### OBJECTIVE
Print the following lines word for word, without changing anything.

[Stored dataset items]
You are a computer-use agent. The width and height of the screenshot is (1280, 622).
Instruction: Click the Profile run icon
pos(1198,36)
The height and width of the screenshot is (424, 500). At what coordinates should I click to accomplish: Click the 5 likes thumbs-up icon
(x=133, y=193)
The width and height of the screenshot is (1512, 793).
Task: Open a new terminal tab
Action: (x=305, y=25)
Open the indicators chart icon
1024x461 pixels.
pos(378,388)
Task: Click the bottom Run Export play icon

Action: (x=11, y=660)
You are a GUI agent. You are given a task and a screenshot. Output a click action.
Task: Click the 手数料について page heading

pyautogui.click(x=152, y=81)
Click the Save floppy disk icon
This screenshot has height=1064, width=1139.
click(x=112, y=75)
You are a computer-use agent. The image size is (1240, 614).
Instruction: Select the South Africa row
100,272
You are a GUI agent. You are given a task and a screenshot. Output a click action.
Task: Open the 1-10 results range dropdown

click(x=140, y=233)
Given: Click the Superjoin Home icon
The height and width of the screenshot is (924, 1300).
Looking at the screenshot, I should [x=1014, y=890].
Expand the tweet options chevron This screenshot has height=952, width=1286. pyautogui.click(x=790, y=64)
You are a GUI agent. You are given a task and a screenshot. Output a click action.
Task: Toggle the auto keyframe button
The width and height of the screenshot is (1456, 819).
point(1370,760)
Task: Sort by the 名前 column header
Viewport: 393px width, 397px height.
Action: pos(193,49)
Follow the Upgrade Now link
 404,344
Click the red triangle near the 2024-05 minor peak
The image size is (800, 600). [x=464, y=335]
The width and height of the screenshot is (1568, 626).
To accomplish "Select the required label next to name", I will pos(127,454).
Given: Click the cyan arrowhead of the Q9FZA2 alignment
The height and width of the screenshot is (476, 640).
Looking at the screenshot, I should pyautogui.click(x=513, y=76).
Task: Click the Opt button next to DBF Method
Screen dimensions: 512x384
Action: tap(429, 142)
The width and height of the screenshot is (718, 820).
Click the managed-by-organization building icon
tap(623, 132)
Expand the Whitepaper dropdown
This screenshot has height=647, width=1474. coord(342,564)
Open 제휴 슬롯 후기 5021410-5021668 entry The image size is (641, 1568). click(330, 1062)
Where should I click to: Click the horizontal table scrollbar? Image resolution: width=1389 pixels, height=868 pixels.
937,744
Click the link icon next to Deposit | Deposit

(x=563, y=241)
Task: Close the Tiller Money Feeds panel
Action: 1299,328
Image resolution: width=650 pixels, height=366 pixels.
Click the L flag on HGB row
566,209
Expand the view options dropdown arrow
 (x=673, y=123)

### TASK OUTPUT
You are a computer-use agent. The width and height of the screenshot is (1280, 622).
Instruction: Click the Profile run icon
pos(1198,36)
The height and width of the screenshot is (424, 500). At what coordinates should I click to accomplish: Click the 5 likes thumbs-up icon
(x=133, y=193)
The width and height of the screenshot is (1512, 793).
Task: Open a new terminal tab
Action: (x=305, y=25)
Open the indicators chart icon
1024x461 pixels.
pos(378,388)
Task: Click the bottom Run Export play icon

Action: (x=11, y=660)
You are a GUI agent. You are given a task and a screenshot. Output a click action.
Task: Click the 手数料について page heading

pyautogui.click(x=152, y=81)
Click the Save floppy disk icon
This screenshot has height=1064, width=1139.
click(x=112, y=75)
You are a computer-use agent. The image size is (1240, 614).
Instruction: Select the South Africa row
100,272
You are a GUI agent. You are given a task and a screenshot. Output a click action.
Task: Open the 1-10 results range dropdown

click(x=140, y=233)
Given: Click the Superjoin Home icon
The height and width of the screenshot is (924, 1300).
Looking at the screenshot, I should [x=1014, y=890].
Expand the tweet options chevron This screenshot has height=952, width=1286. pyautogui.click(x=790, y=64)
You are a GUI agent. You are given a task and a screenshot. Output a click action.
Task: Toggle the auto keyframe button
The width and height of the screenshot is (1456, 819).
point(1370,760)
Task: Sort by the 名前 column header
Viewport: 393px width, 397px height.
Action: pos(193,49)
Follow the Upgrade Now link
 404,344
Click the red triangle near the 2024-05 minor peak
The image size is (800, 600). [x=464, y=335]
The width and height of the screenshot is (1568, 626).
To accomplish "Select the required label next to name", I will pos(127,454).
Given: Click the cyan arrowhead of the Q9FZA2 alignment
The height and width of the screenshot is (476, 640).
Looking at the screenshot, I should pyautogui.click(x=513, y=76).
Task: Click the Opt button next to DBF Method
Screen dimensions: 512x384
Action: tap(429, 142)
The width and height of the screenshot is (718, 820).
Click the managed-by-organization building icon
tap(623, 132)
Expand the Whitepaper dropdown
This screenshot has height=647, width=1474. coord(342,564)
Open 제휴 슬롯 후기 5021410-5021668 entry The image size is (641, 1568). click(330, 1062)
Where should I click to: Click the horizontal table scrollbar? Image resolution: width=1389 pixels, height=868 pixels.
937,744
Click the link icon next to Deposit | Deposit

(x=563, y=241)
Task: Close the Tiller Money Feeds panel
Action: 1299,328
Image resolution: width=650 pixels, height=366 pixels.
Click the L flag on HGB row
566,209
Expand the view options dropdown arrow
 (x=673, y=123)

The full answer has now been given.